| What the exercise asks |
From the data that follows, set down exactly the lines from the one with "1109x605 pixels. How" through the one with "Switch to the Appointment tab in mockup", counting both. Pictures stay out.

| Dataset entries |

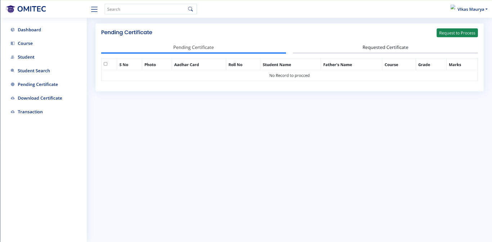
Task: Click the magnifier search icon
Action: (x=191, y=9)
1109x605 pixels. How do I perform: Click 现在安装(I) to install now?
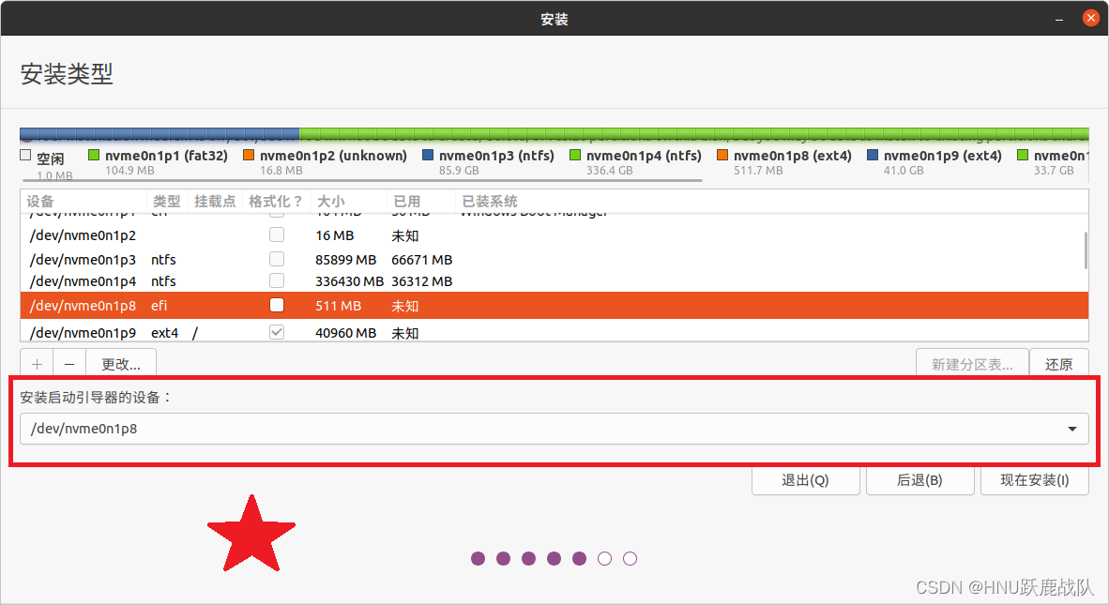coord(1034,480)
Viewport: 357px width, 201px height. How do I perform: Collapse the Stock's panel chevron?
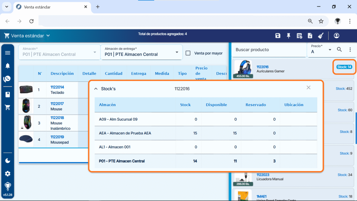pos(96,89)
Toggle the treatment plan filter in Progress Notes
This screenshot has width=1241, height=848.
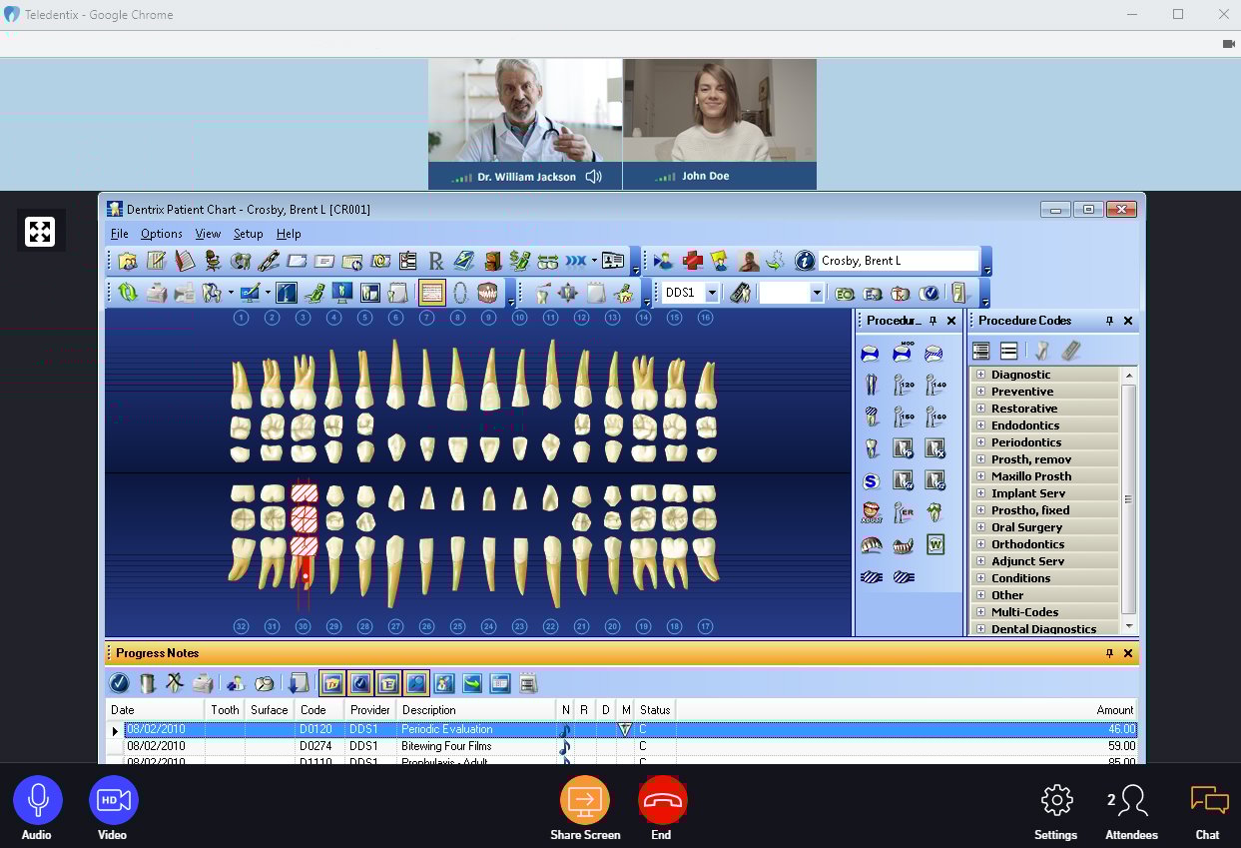331,683
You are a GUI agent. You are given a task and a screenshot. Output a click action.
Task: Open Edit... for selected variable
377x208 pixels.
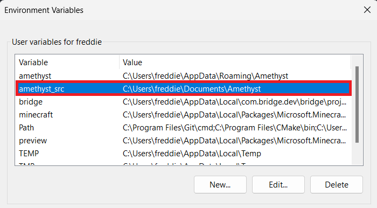(x=278, y=185)
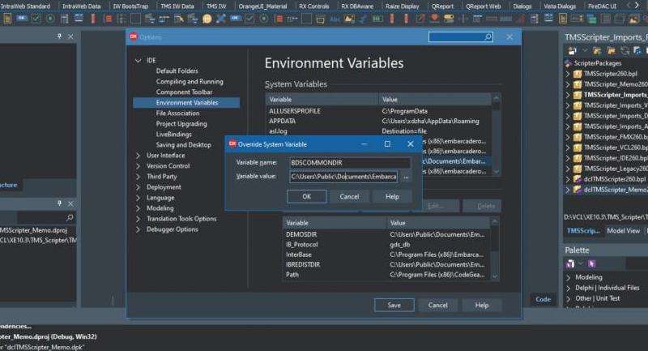Click the Variable name input field
The image size is (648, 351).
[x=349, y=163]
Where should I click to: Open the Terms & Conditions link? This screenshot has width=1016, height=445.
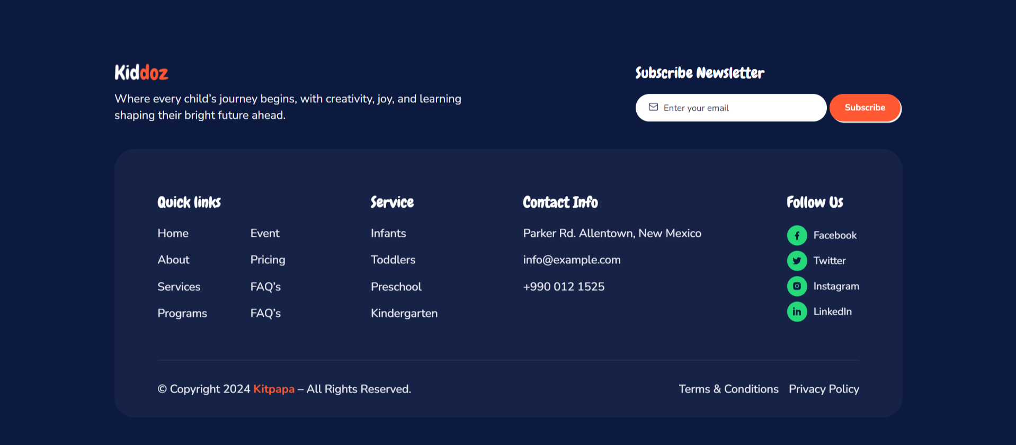point(728,389)
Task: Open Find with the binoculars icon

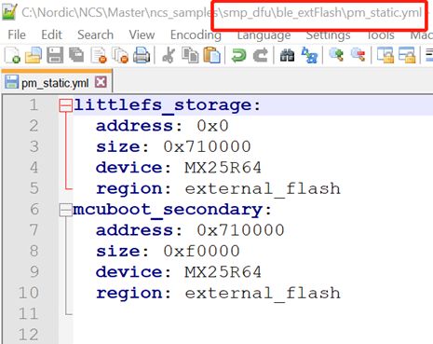Action: 287,56
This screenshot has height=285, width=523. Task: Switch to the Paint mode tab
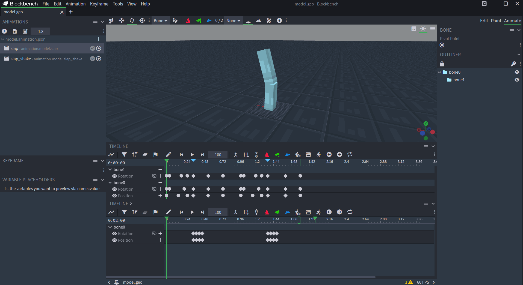click(x=496, y=21)
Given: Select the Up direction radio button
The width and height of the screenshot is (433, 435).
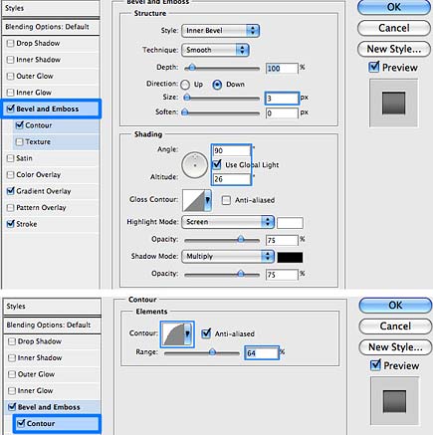Looking at the screenshot, I should tap(185, 85).
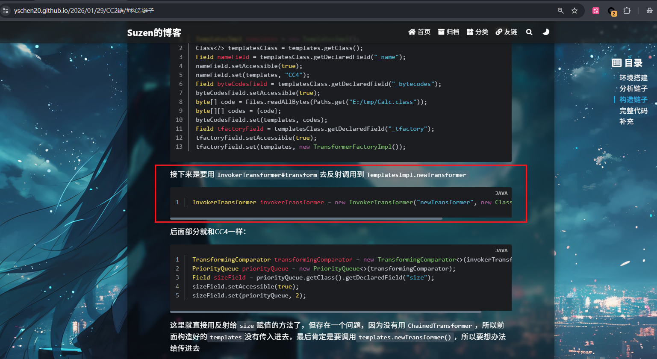The height and width of the screenshot is (359, 657).
Task: Toggle dark mode with the moon icon
Action: 545,32
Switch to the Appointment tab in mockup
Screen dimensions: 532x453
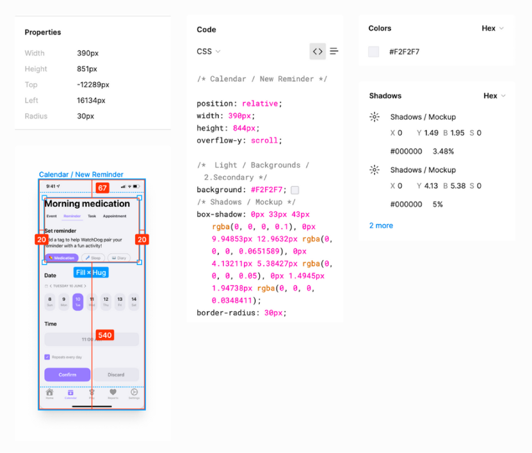(x=114, y=216)
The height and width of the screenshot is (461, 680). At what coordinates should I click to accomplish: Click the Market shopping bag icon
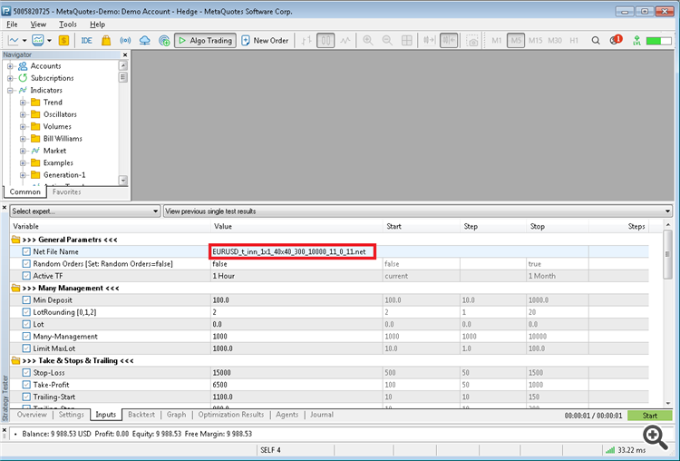[106, 41]
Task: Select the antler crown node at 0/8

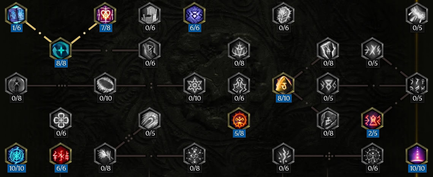Action: coord(239,49)
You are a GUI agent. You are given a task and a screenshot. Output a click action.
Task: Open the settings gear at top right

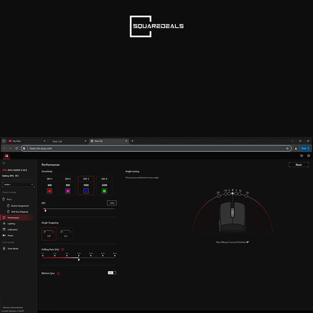(x=309, y=156)
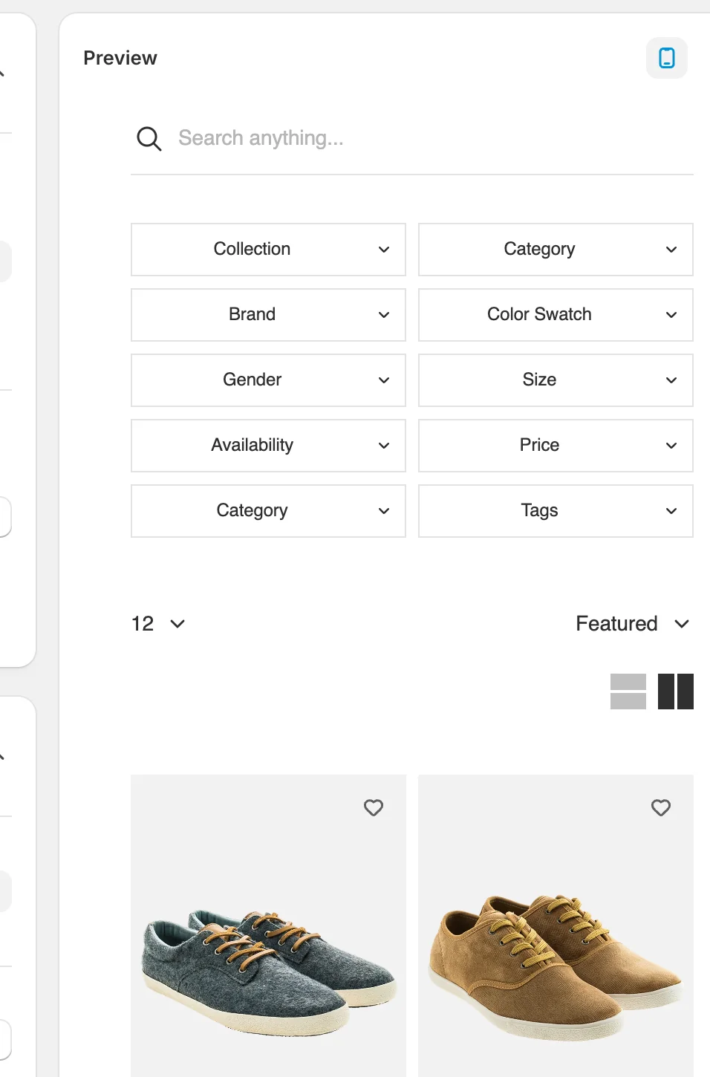The width and height of the screenshot is (710, 1077).
Task: Expand the Tags filter
Action: pyautogui.click(x=556, y=511)
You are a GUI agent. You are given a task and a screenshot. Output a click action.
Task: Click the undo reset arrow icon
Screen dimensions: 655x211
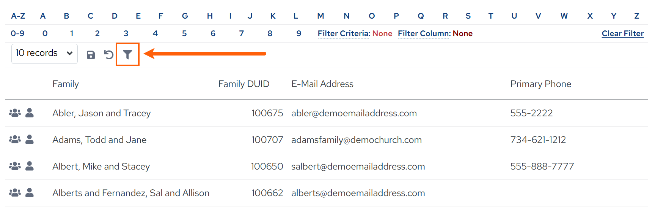[x=109, y=55]
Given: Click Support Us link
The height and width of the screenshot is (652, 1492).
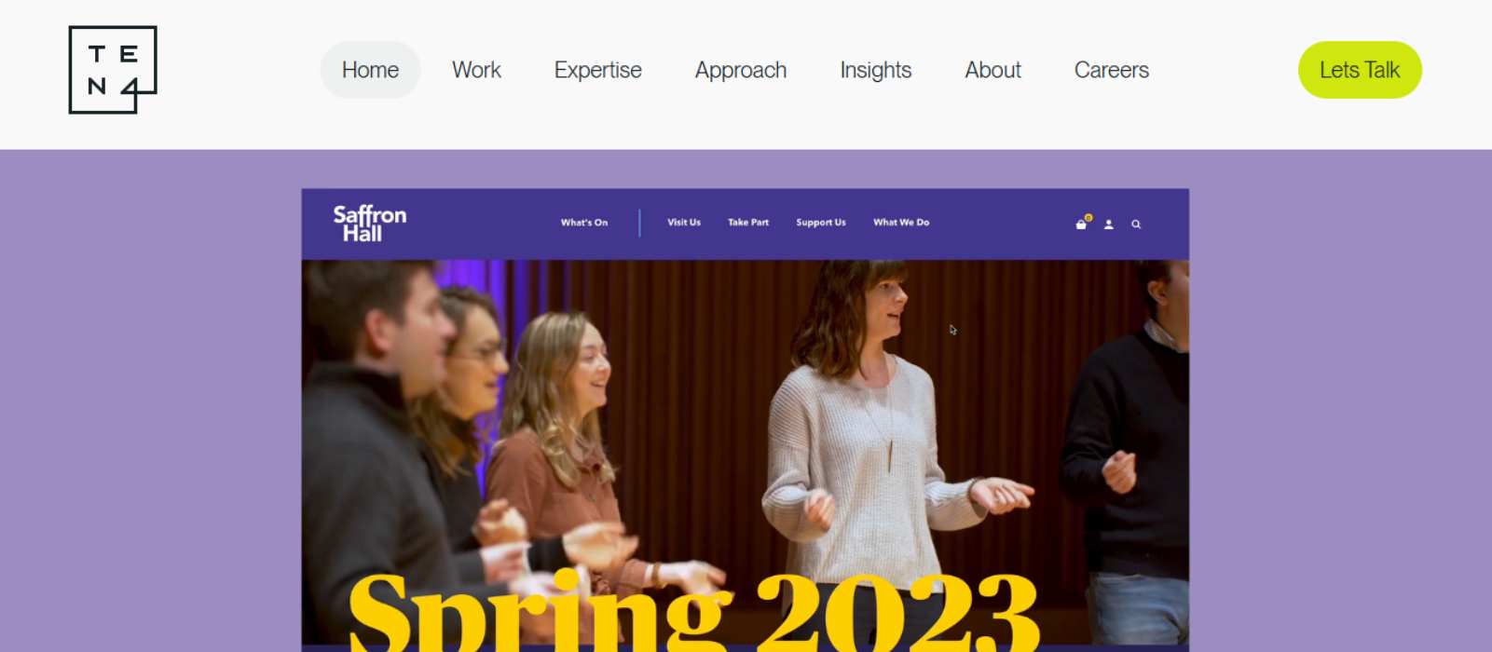Looking at the screenshot, I should click(x=821, y=223).
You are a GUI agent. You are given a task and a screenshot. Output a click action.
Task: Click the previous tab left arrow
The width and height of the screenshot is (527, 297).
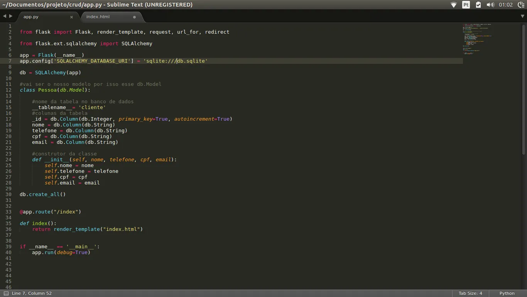click(5, 16)
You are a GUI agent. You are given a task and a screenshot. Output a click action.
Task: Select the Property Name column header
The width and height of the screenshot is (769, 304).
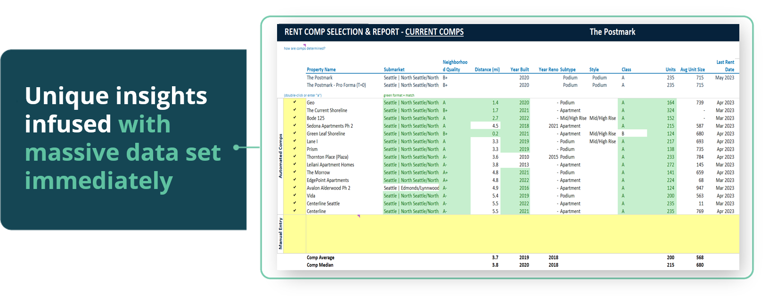pos(321,70)
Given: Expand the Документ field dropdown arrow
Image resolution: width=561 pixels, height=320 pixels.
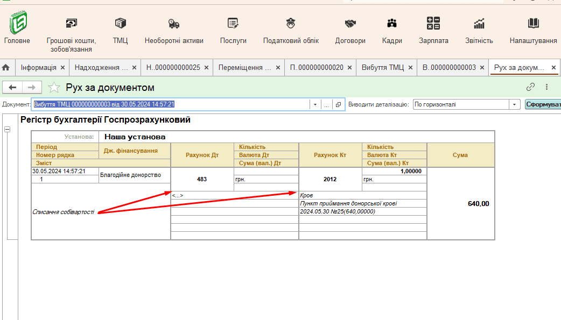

| Reply to the task |
1109x605 pixels. How do I perform: Click 现在安装(I) to install now?
coord(1034,480)
Viewport: 357px width, 201px height. How do I perform: Collapse the Stock's panel chevron?
pos(96,89)
Toggle the treatment plan filter in Progress Notes
This screenshot has width=1241, height=848.
331,683
You are a GUI agent. You are given a task and a screenshot. Output a click action.
Task: Open Edit... for selected variable
377x208 pixels.
(x=278, y=185)
Click the Variable name input field
The image size is (648, 351).
[x=349, y=163]
Where should I click to: Open the Terms & Conditions link? This screenshot has width=1016, height=445.
point(728,389)
Task: Open Find with the binoculars icon

Action: 287,56
This screenshot has height=285, width=523. Task: Switch to the Paint mode tab
click(x=496, y=21)
Given: Select the Up direction radio button
The width and height of the screenshot is (433, 435).
Looking at the screenshot, I should tap(185, 85).
The height and width of the screenshot is (359, 657).
Task: Toggle dark mode with the moon icon
Action: 545,32
Switch to the Appointment tab in mockup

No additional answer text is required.